Tra falsi allarmi, sparate propagandistiche e ottimismo di facciata, in Italia impazza il toto gas. Ridotto all’osso, il quesito è il seguente. Riusciremo a superare la stagione fredda senza che la penuria di metano costringa il governo a razionare i consumi? Sul tema si esercita da mesi la politica e ai primi d’agosto è arrivata la professione di fede di Roberto Cingolani. Secondo il ministro della Transizione ecologica, le riserve accumulate nei depositi di stoccaggio e le nuove forniture in arrivo da qui alla fine dell’anno saranno sufficienti a garantire la sicurezza energetica del Paese anche se la Russia dovesse chiudere del tutto i rubinetti del gas.
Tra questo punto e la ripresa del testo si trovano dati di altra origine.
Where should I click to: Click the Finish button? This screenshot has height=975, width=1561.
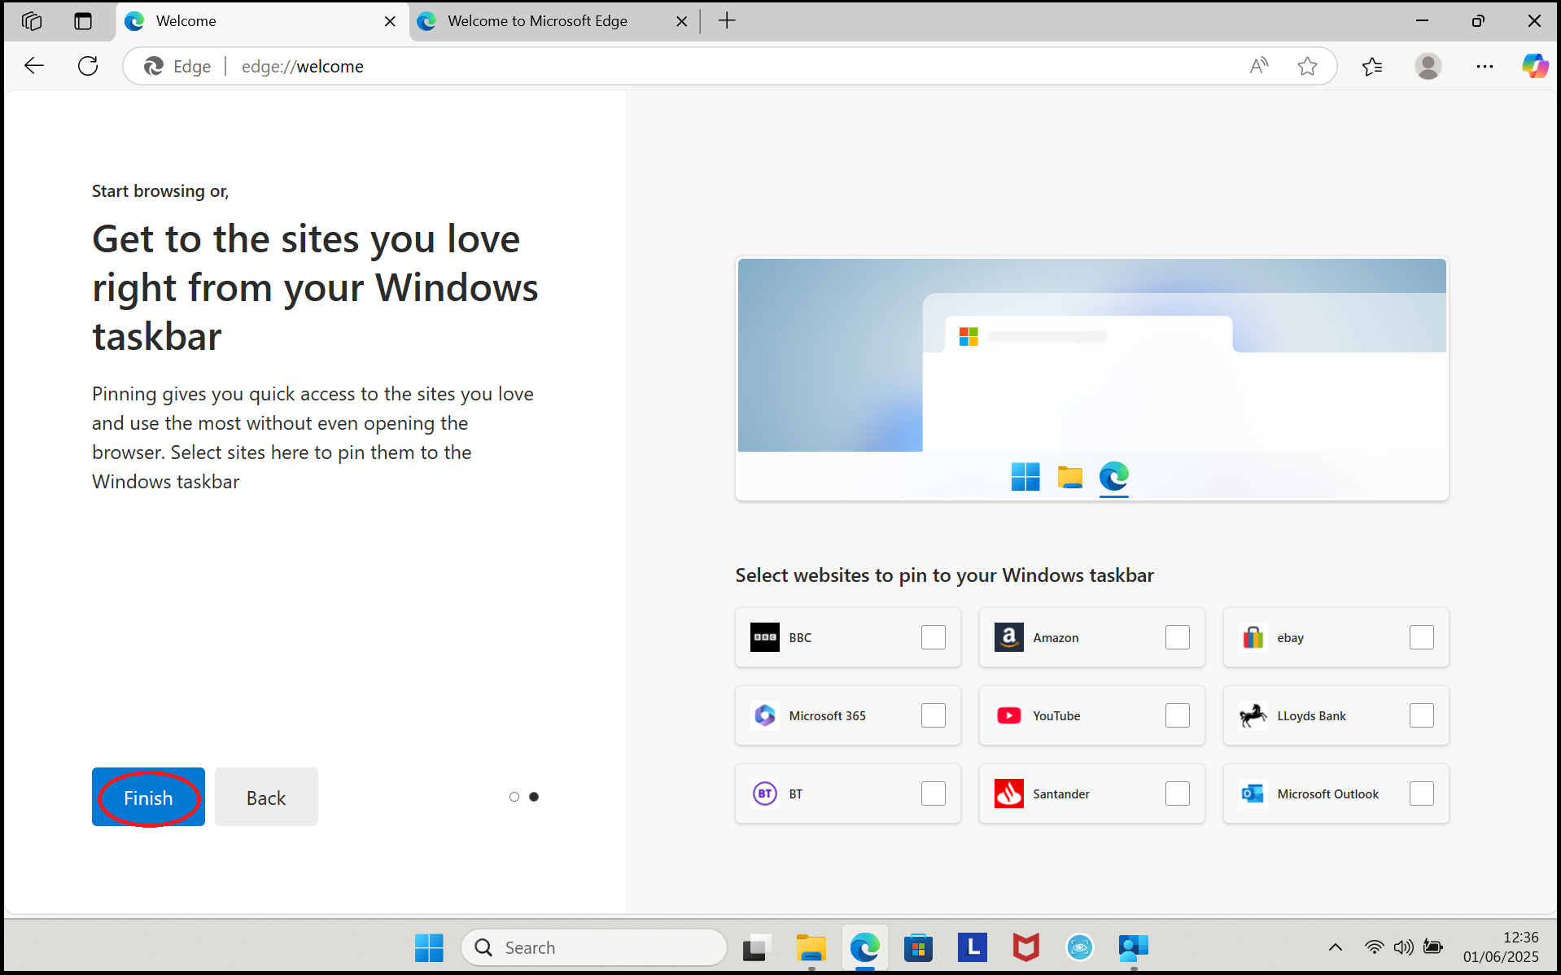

Con l’ennesimo taglio deciso da Mosca a fine luglio, da settimane ormai i flussi verso l’Europa non superano il 20 per cento della media dell’anno scorso, ma «la nostra posizione è decisamente migliore rispetto agli altri Paesi europei», si è sbilanciato anche Mario Draghi il 4 agosto, in una delle ultime conferenze stampa da presidente del Consiglio.

 

Insomma, tutto sotto controllo, sostiene Palazzo Chigi, ma i segnali che arrivano dal mercato vanno nella direzione opposta rispetto ai messaggi rassicuranti di Roma. Il timore che nei mesi invernali la situazione possa precipitare, imponendo tagli pesanti ai consumi anche di grandi impianti industriali, sta spingendo verso nuovi record al rialzo le quotazioni di gas ed elettricità. Poi c’è il caos contratti. Il governo ha infatti varato una norma che di fatto prolunga fino ad aprile 2023 gli accordi di fornitura di energia a prezzo fisso anche quando le modifiche sarebbero contrattualmente possibili. Il provvedimento punta a proteggere i consumatori che rischiano di veder crescere le bollette a livelli insostenibili.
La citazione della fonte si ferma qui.